Text block:
There are Always Those Who Try to Tell Us that Greater Longevity Will Be a Disaster

There are always those who try to argue that increasing human healthy life span would be an economic disaster. I would have thought this a hard view to justify to oneself given centuries of economic growth walking hand in hand with greater life expectancy, but many people prioritize the present unsustainable structure of economic entitlements in Western societies more highly than any number of lost and crippled lives. In their eyes the machine must continue exactly as it is, regardless of the deaths and suffering that pays for it. This is the small-c conservative impulse at work, the tendency for people to support and defend the present status quo, no matter how ridiculous it might be, and no matter how or when it came into being. But the world will change in response to new capabilities in medicine, and political and economic systems that cannot possibly work will fall. They are far less important than better and longer lives for ordinary people.

Change is not disaster. It is progress. Why receive entitlements if you are old but not frail? Why retire if you don't have to? Why think of someone in their 60s and 70s as less capable than someone in their 30s when that is no longer the case? The purpose of research into extended longevity is to prevent the frailty and illness that stops people from being able to support themselves. Entitlements and forced wealth transfers have no place in that near future world, regardless of what you might think of them today.

Most of us think of longevity as a gift, a blessing, a sign of social progress. Gordon Woo thinks of it as a catastrophe. Woo is one of the world's best-respected "catastrophists," and helps insurers and reinsurers calculate the likelihood of disastrous earthquakes, hurricanes, droughts, terrorist attacks, financial crises, and other hazards. Woo's major preoccupation these days is the risks posed by people living longer. Unlike some futurists, Woo does not believe the aging of the population is going to plateau any time soon - not in an era when you'll be able to replace more of your spare parts and take the drugs that work best for your personal genome. And that could have huge implications in the coming decades, as civilizations struggle to meet the medical and financial needs of their elders.

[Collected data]
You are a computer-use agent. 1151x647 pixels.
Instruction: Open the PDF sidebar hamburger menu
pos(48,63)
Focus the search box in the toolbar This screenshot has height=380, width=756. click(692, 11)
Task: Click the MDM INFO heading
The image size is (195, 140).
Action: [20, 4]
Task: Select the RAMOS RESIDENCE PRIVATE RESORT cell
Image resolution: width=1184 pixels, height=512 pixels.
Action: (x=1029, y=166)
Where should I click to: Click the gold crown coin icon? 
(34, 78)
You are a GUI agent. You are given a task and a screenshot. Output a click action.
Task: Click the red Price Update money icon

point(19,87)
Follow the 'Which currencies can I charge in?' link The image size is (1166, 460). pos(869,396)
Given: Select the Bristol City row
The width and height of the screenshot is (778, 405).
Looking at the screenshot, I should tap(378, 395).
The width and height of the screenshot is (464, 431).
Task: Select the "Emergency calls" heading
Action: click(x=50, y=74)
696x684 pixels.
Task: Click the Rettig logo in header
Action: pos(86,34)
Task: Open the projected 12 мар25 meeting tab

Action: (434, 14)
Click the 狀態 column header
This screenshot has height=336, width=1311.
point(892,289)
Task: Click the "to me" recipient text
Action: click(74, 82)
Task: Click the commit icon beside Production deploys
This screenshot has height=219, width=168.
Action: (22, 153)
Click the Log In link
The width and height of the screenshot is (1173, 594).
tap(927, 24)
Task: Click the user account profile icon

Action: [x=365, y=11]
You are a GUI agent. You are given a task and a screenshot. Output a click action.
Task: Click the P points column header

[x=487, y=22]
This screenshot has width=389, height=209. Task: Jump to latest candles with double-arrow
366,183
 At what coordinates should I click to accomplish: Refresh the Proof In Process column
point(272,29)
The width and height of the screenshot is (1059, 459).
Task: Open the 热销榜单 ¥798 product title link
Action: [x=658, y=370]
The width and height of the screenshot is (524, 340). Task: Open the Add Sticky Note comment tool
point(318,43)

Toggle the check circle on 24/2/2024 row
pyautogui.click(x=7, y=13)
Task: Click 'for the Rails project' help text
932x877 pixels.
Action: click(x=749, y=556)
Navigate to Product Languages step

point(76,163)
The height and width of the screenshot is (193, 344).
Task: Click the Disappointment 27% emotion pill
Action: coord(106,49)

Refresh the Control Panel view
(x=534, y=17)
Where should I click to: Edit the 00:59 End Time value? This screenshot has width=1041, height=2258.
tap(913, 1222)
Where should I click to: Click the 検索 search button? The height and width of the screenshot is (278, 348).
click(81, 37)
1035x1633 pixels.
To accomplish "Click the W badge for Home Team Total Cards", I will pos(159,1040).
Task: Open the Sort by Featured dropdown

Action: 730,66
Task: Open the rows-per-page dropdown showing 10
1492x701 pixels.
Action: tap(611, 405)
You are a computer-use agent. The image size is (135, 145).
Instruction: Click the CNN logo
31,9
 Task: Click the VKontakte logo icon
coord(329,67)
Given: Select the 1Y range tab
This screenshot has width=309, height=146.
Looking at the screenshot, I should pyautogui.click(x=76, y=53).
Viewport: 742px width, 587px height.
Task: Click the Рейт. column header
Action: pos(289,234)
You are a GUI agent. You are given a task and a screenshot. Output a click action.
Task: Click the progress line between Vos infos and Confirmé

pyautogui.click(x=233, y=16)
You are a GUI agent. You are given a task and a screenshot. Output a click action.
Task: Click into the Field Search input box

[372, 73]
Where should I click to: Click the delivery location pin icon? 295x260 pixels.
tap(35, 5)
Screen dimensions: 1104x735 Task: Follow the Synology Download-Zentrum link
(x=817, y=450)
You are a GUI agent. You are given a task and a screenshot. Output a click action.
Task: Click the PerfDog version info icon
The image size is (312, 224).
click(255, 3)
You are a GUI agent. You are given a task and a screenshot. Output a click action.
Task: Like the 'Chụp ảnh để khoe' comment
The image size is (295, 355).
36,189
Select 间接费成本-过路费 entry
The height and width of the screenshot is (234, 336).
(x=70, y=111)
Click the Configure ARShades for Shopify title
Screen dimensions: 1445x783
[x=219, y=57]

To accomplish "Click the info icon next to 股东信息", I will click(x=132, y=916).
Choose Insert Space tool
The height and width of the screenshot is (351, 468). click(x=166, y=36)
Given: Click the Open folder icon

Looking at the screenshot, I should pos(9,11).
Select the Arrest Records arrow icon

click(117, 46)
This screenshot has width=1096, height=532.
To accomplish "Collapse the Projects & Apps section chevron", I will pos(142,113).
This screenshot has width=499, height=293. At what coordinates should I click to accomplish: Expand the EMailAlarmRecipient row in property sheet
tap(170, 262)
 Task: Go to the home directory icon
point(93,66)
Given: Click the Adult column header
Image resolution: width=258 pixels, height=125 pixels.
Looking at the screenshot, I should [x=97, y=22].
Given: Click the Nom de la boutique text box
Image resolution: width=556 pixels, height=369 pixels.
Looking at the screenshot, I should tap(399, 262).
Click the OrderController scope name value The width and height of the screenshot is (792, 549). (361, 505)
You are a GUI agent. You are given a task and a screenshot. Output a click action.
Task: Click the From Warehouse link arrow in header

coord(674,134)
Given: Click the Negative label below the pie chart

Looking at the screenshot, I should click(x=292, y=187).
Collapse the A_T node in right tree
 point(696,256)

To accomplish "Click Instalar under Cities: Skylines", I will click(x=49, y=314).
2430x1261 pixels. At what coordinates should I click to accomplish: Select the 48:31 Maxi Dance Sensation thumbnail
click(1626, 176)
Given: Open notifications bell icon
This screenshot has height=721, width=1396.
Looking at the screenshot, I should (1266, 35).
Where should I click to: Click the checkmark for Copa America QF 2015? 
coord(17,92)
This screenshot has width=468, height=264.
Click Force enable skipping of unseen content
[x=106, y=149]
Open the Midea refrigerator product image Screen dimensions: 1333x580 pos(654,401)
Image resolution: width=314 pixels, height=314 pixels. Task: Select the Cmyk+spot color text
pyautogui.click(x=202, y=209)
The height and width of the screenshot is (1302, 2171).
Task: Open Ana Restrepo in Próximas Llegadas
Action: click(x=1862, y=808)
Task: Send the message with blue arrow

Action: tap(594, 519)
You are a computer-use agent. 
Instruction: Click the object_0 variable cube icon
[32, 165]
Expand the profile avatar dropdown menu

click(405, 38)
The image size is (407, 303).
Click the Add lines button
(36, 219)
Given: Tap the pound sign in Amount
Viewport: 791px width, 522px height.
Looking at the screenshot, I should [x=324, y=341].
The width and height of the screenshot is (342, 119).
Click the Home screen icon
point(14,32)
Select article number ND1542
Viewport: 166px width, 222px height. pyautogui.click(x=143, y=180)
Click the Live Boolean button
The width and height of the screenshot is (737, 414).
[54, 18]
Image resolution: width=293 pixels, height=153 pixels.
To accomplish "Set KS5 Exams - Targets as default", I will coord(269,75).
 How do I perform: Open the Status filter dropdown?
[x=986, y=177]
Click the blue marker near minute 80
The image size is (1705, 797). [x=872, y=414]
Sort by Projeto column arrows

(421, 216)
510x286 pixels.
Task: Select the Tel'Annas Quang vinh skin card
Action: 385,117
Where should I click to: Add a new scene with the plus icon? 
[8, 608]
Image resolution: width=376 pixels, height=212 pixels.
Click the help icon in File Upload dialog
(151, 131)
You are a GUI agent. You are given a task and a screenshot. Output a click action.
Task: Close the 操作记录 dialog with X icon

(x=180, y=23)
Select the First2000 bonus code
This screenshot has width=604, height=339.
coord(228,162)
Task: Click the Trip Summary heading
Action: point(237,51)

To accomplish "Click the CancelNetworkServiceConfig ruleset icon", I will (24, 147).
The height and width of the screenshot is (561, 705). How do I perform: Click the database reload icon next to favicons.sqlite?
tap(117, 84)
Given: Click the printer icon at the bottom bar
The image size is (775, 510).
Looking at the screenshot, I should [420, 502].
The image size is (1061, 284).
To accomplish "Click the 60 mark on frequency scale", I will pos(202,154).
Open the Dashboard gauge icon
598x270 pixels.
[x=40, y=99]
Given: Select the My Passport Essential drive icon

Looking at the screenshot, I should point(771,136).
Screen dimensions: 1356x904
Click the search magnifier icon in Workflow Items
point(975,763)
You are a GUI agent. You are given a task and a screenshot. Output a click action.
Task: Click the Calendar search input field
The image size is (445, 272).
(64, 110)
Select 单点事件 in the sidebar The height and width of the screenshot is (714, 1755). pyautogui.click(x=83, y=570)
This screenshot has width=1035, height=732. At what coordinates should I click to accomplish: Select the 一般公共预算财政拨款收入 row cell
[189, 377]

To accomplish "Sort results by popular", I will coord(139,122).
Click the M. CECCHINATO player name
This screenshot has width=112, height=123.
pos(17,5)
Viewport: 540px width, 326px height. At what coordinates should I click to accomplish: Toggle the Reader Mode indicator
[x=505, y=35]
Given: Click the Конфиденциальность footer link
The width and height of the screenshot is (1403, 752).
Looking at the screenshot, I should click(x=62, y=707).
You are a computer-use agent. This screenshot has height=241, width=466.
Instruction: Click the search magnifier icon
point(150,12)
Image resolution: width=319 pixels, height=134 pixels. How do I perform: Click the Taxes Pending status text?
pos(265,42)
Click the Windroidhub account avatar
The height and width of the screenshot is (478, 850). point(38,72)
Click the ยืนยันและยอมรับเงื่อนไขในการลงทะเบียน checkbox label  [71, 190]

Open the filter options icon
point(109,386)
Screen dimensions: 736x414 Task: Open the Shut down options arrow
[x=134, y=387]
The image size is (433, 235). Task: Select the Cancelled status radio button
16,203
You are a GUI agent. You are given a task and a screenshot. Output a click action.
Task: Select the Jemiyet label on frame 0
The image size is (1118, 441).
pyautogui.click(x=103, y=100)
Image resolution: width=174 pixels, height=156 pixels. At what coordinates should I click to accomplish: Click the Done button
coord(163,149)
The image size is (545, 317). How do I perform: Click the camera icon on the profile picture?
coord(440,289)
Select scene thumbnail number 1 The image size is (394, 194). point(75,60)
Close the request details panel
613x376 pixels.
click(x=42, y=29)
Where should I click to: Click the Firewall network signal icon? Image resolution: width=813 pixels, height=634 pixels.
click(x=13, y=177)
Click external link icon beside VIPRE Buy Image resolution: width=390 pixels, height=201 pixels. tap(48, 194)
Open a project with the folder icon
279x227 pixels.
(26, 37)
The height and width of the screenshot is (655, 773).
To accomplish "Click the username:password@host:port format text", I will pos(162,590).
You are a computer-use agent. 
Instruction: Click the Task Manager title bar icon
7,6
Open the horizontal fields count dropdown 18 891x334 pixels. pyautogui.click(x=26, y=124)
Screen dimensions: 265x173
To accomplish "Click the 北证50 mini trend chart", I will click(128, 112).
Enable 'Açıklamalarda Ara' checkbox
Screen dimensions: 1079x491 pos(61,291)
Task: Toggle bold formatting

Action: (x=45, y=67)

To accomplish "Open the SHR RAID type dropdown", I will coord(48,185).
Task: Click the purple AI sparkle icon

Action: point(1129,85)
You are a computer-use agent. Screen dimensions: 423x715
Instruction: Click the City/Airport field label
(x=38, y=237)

Work to complete:
1) Quote the piece on longevity between "Most of us think" and "of their elders.", inclusive.
2) According to the piece on longevity, what does Gordon Woo help insurers and reinsurers do?
3) Continue the piece on longevity from the point where it stops.
This data comes from a source separate from the piece on longevity.

Answers to each task:
1)
Most of us think of longevity as a gift, a blessing, a sign of social progress. Gordon Woo thinks of it as a catastrophe. Woo is one of the world's best-respected "catastrophists," and helps insurers and reinsurers calculate the likelihood of disastrous earthquakes, hurricanes, droughts, terrorist attacks, financial crises, and other hazards. Woo's major preoccupation these days is the risks posed by people living longer. Unlike some futurists, Woo does not believe the aging of the population is going to plateau any time soon - not in an era when you'll be able to replace more of your spare parts and take the drugs that work best for your personal genome. And that could have huge implications in the coming decades, as civilizations struggle to meet the medical and financial needs of their elders.

2) He helps them calculate the likelihood of disastrous earthquakes, hurricanes, droughts, terrorist attacks, financial crises, and other hazards.

3)
MG: Can you explain why longevity is bad?

GW: We're focusing on the pension retirement sector, and it's really underfunded in terms of its provision for increasing lifespan in the decades ahead. One reason is that when it comes to making provisions for longevity instead of ecological or geological catastrophes, regulators tend to be fairly light of touch. There's good reason for this. If a corporation seems to have a black hole in its pension fund, it may not be a good policy to force the corporation to pump more money into the fund while it's going through hard times, because that very act could draw the corporation into insolvency. That's why regulators, even if they spot the problem with the pension fund, are often reluctant to force measures to remedy the situation. Often the thinking is, times will get better, corporations will get out of trouble, hopefully everything will be rosy in the future. But that will not be the case.

MG: How much longer are people living? Is this trend going to accelerate going forward?

GW: There is one view within the actuarial community that it might be leveling out - medical discovery is plateauing, it's getting harder to discover new drugs, there are diminishing returns, that kind of thing. But that perspective doesn't allow for the expansion of research into whole new territories such as regenerative medicine and anti-aging.